• **AIM OF THE TASK**
In the forum post about the PHP setup scripts, repeat word for word the passage from "Index.php collects four" up to and including "index2.php or dbconnect.php.".

• **TEXT TO READ**
########################################
Index.php collects four variables ($serverurl, $nameofuser, $passofuser, and $databasename).  It then goes to index2.php.

Index2.php uses the fwrite command to create dbconnect.php which stores the connection string.  Then it uses the connection string in the format of an include statement and creates a table called 'users'.  It also collects four more variables ($username, $password1, $password2, and $email) then it proceeds to index3.php.  These variables and index3.php are inconsequential.  My mistake/error is somewhere within index.php, index2.php or dbconnect.php.

index.php -->

[code]
<body>
<form method="post" action="index2.php">
<p>Server URL:  <input type="text" name="serverurl" size="30"></p>
<p>Database Name:  <input type="text" name="databasename" size="20"></p>
<p>Database Username:  <input type="text" name="nameofuser" size="20"></p>
<p>Database Password:  <input type="password" name="passofuser" size="20"></p>
<input type="submit" value="Submit">
</form>
</body>
[/code]

index2.php -->

[code]
<body>

<?php
//opens a new file and writes the database connection string to it then closes this new file
$connectfile = fopen("dbconnect.php","w");
fwrite($connectfile, "
<?php \$dbh=mysql_connect (\"$serverurl\", \"$nameofuser\", \"$passofuser\")
or die ('I cannot connect to the database because: ' . mysql_error());
mysql_select_db (\"$databasename\");?>");
fclose($connectfile);
echo "Got 'er!<br><br>";

include ("dbconnect.php");

$sql = "
DROP TABLE users;
CREATE TABLE users (
users_id int(6) NOT NULL auto_increment,
users_handle varchar(20) default NULL,
users_password varchar (20) default NULL,
users_email varchar (40) default NULL,
users_datejoined timestamp NOT NULL,
users_visits int (6) default '0',
users_lastvisit timestamp NOT NULL,
users_questionsanswered int(6) default '0',
users_correctanswers int(6) default '0',
users_percentcorrect float default '0',
users_totalscore int (6) default '0',
users_pagesviewed int(8) default '0',
users_visitbonus int(6) default '0',
users_activity int(6) default '0',
PRIMARY KEY(users_id),
UNIQUE(users_handle)
) TYPE=MYISAM;
";

?>

<form method="post" action="index3.php">
<p>New Username  <input type="text" name="username" size="30"></p>
<p>Password:  <input type="password" name="password1" size="20"></p>
<p>Confirm Password:  <input type="password" name="password2" size="20"></p>
<p>E-Mail:  <input type="text" name="email" size="20"></p>
<input type="submit" value="Submit">
</form>

</body>
[/code]

dbconnect.php -->

[code]
<?php$dbh=mysql_connect ("myhost", "myusername", "mypassword")
########################################
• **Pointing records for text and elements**
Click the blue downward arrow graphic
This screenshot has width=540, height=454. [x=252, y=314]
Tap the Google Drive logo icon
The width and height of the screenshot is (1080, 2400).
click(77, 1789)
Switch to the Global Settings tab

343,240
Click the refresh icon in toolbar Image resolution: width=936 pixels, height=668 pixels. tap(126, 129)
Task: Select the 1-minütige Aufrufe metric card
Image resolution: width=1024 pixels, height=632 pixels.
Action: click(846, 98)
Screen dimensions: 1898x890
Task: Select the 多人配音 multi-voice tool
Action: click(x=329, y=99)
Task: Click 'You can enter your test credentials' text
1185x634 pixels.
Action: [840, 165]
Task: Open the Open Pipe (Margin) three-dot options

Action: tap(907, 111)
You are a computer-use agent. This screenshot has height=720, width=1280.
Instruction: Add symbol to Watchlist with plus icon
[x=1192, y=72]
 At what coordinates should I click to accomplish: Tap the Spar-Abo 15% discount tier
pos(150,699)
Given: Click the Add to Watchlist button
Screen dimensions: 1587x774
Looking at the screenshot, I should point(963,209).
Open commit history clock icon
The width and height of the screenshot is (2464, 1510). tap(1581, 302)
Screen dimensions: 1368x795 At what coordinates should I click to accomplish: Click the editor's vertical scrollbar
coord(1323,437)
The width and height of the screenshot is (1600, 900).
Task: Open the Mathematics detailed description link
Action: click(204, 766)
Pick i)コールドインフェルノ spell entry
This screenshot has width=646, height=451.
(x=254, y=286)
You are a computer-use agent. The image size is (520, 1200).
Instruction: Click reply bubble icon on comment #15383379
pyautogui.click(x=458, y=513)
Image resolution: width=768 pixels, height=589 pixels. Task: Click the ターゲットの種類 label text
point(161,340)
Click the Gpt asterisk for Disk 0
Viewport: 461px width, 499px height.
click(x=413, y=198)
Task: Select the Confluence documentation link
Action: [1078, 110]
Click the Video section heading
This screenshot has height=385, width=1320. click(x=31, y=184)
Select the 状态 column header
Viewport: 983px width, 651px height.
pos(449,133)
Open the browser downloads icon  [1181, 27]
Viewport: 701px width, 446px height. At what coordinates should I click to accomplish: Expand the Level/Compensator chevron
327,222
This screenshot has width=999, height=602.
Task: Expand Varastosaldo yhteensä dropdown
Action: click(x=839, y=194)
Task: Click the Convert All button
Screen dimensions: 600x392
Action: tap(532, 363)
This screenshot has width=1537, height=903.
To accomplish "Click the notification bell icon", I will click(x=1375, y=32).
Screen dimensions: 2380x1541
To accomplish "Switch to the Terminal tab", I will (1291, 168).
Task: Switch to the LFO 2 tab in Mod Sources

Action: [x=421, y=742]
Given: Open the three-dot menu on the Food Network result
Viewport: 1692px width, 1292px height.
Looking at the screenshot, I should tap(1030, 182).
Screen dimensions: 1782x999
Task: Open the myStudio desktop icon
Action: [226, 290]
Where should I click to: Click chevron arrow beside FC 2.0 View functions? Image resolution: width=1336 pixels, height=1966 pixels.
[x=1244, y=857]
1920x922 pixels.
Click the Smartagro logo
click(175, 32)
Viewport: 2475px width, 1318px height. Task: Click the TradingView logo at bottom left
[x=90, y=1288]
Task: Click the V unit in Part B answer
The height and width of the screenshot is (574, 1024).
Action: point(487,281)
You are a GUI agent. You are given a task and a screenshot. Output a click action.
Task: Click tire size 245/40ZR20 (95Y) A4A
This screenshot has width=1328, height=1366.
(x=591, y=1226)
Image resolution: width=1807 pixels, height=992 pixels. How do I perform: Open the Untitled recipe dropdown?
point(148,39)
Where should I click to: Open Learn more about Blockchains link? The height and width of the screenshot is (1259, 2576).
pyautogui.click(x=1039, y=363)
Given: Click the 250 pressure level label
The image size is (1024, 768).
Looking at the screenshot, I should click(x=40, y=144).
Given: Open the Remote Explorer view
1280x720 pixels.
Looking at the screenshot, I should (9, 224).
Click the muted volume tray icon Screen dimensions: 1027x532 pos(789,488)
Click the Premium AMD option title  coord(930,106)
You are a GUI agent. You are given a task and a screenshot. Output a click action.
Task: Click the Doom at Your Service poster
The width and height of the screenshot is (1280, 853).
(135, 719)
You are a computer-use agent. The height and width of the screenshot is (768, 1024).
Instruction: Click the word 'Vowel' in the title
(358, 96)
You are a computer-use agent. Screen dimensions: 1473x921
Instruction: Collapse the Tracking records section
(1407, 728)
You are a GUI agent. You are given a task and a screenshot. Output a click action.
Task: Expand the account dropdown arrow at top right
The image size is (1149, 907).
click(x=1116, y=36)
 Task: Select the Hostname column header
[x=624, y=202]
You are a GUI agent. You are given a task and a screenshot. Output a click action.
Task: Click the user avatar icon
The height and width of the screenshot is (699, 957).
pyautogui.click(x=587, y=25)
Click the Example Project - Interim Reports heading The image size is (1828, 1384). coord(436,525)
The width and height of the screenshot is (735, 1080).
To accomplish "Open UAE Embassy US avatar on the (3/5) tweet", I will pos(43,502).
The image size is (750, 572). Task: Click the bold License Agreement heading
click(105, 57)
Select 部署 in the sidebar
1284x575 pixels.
########################################
• **RESULT OF THE TASK**
Index.php collects four variables ($serverurl, $nameofuser, $passofuser, and $databasename).  It then goes to index2.php.

Index2.php uses the fwrite command to create dbconnect.php which stores the connection string.  Then it uses the connection string in the format of an include statement and creates a table called 'users'.  It also collects four more variables ($username, $password1, $password2, and $email) then it proceeds to index3.php.  These variables and index3.php are inconsequential.  My mistake/error is somewhere within index.php, index2.php or dbconnect.php.